It was, perhaps ironically, William E. Jones’s spell working for porn king Larry Flynt that left the artist with such a nuanced approach to editing found film and video footage. Indeed it was the process of editing bargain porno DVDs from nearly 30 years worth of films in Flynt’s back catalogue that afforded Jones an opportunity to witness the changes that technology and economics wrought on the medium. These he has highlighted previously in the films The Fall of Communism as Seen in Gay Pornography (1998), which identified an influx of new bodies to the industry, and All Male Mashup (2006), in which only peripheral elements such as landscape and dialogue are shown, stripping the material of the sexual act.
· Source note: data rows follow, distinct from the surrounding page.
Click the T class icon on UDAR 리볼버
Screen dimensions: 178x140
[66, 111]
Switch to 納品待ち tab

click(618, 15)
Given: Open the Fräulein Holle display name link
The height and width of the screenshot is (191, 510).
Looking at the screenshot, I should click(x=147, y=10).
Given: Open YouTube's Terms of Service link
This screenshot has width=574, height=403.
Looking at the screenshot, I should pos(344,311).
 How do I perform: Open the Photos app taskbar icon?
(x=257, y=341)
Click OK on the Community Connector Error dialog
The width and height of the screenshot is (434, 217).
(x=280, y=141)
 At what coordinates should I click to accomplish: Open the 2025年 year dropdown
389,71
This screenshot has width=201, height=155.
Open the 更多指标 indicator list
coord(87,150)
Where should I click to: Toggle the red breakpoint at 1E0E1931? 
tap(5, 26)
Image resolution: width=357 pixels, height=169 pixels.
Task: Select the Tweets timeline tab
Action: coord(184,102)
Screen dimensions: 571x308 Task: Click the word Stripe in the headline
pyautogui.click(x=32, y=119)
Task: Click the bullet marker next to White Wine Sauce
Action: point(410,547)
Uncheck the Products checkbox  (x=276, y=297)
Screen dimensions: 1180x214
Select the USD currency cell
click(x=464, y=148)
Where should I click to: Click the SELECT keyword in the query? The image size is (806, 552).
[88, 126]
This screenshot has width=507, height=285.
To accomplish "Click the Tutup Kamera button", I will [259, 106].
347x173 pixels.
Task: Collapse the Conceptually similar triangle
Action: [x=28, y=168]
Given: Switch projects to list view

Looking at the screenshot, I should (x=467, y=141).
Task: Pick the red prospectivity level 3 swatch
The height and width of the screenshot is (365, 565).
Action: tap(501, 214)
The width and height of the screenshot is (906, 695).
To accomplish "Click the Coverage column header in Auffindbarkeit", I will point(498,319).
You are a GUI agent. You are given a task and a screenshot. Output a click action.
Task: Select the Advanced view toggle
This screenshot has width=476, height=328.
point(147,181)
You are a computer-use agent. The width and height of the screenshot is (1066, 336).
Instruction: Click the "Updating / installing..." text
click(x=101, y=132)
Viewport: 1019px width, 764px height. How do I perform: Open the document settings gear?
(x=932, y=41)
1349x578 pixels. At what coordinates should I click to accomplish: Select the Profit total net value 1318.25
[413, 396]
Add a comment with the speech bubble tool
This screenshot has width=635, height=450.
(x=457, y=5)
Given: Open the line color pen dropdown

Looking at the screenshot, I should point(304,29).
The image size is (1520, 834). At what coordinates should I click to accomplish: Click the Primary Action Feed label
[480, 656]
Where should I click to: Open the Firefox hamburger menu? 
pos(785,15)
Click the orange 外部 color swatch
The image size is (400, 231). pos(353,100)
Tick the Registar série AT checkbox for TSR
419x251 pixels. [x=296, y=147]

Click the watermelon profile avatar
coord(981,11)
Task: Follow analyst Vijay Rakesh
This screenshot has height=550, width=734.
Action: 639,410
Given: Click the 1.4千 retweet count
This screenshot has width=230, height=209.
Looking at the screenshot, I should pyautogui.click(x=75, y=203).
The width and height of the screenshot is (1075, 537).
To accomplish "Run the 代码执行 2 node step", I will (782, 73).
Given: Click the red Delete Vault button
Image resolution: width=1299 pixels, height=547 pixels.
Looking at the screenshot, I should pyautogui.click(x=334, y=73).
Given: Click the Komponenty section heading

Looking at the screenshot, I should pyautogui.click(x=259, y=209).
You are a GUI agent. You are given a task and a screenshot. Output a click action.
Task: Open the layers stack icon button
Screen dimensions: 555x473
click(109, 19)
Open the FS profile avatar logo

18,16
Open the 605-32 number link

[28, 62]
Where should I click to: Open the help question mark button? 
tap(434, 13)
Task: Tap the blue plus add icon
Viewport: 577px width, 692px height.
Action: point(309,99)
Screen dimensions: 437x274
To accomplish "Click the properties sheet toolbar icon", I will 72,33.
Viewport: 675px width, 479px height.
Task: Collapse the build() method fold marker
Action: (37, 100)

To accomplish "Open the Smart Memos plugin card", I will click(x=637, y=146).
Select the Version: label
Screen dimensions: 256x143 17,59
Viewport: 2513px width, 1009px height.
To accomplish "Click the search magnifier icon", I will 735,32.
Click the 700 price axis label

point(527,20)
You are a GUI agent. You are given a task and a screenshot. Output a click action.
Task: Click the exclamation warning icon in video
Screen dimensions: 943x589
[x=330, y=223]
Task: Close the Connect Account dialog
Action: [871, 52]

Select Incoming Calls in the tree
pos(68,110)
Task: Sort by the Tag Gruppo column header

While sex, and in particular the history of gay sexuality, has figured largely in Jones’s output, it is violence that is emphasised in this impeccably installed exhibition of three videoworks at the Modern Institute’s Aird’s Lane space. Actual T.V. Picture (2013) is a splicing together of two sets of footage from the late 1960s: first, a depiction of aerial bombing during the Vietnam War, the film now faded to green; second a television advertisement in which advancements in miniature transistors are shown, this footage now faded to red, the fate of all Eastmancolor film. The two flicker quickly back and forth accompanied by Morse code-like beeps and loud white noise, as if they are two programmes interfering with one another. Those transistors, we are informed in the press release, were used to mass-produce television sets, but were originally developed by weapons manufacturers: this is TV looking at its own insides, only to find itself networked into a system of violence, a military technology that now broadcasts evidence of itself.
Bay of Pigs (2012) makes further use of documentary, albeit in a more abstract fashion, using a kaleidoscopic mirroring effect on clips from Cuban-made film Girón (1974), a film ‘captured’ by the CIA (and accessed by Jones in the CIA library) on account of its documentation of the 1961 Bay of Pigs Invasion from a Cuban point of view. Though Jones’s treatment of flying war planes crossing the skies effectively disorientates, playing on the misrecognition that takes place for the video’s owners, who see themselves depicted as the enemy, it is edited in such a way as to render the aeroplanes abstract, and an accompanying soundtrack of numerical codes exacerbates this almost mathematical, patternlike treatment of violence. Shoot Don’t Shoot (2012) is the most successful film here because it creates complex misreadings of a violent situation at pedestrian ground level, having been taken from an old police training video designed to instruct gun-wielding cops as to the right moment to take down a suspect. The unusually didactic voiceover, and its assertion that ‘you are the camera’ allows one to experience the camera as weapon guiding our actions, rather than the other way around, somewhat like an early shoot-em-up videogame. We see two disastrous scenarios cut together, sometimes on top of one another, both following from ‘our’ decision to shoot the suspect. Part of the dilemma of viewing this film, however, comes from the fact that our suspect, who we are told is “a black man wearing a pinkish shirt and yellow pants”, looks like a handsome, sideburned TV star from an old cop show, and the searching way that the camera follows him ignites something like desire, if only to see him in the crowd. The way that he puts his hand under his shirt might signal the dangerous presence of a gun, or a form of peacockish sexual display. Jones is highly adept at revealing and manipulating the glitches of machines, but his work becomes doubly powerful when these are layered with moments of confusion that speak to desire and disorientation – the human glitches left in material, which Jones has unparalleled skill at unveiling and handling.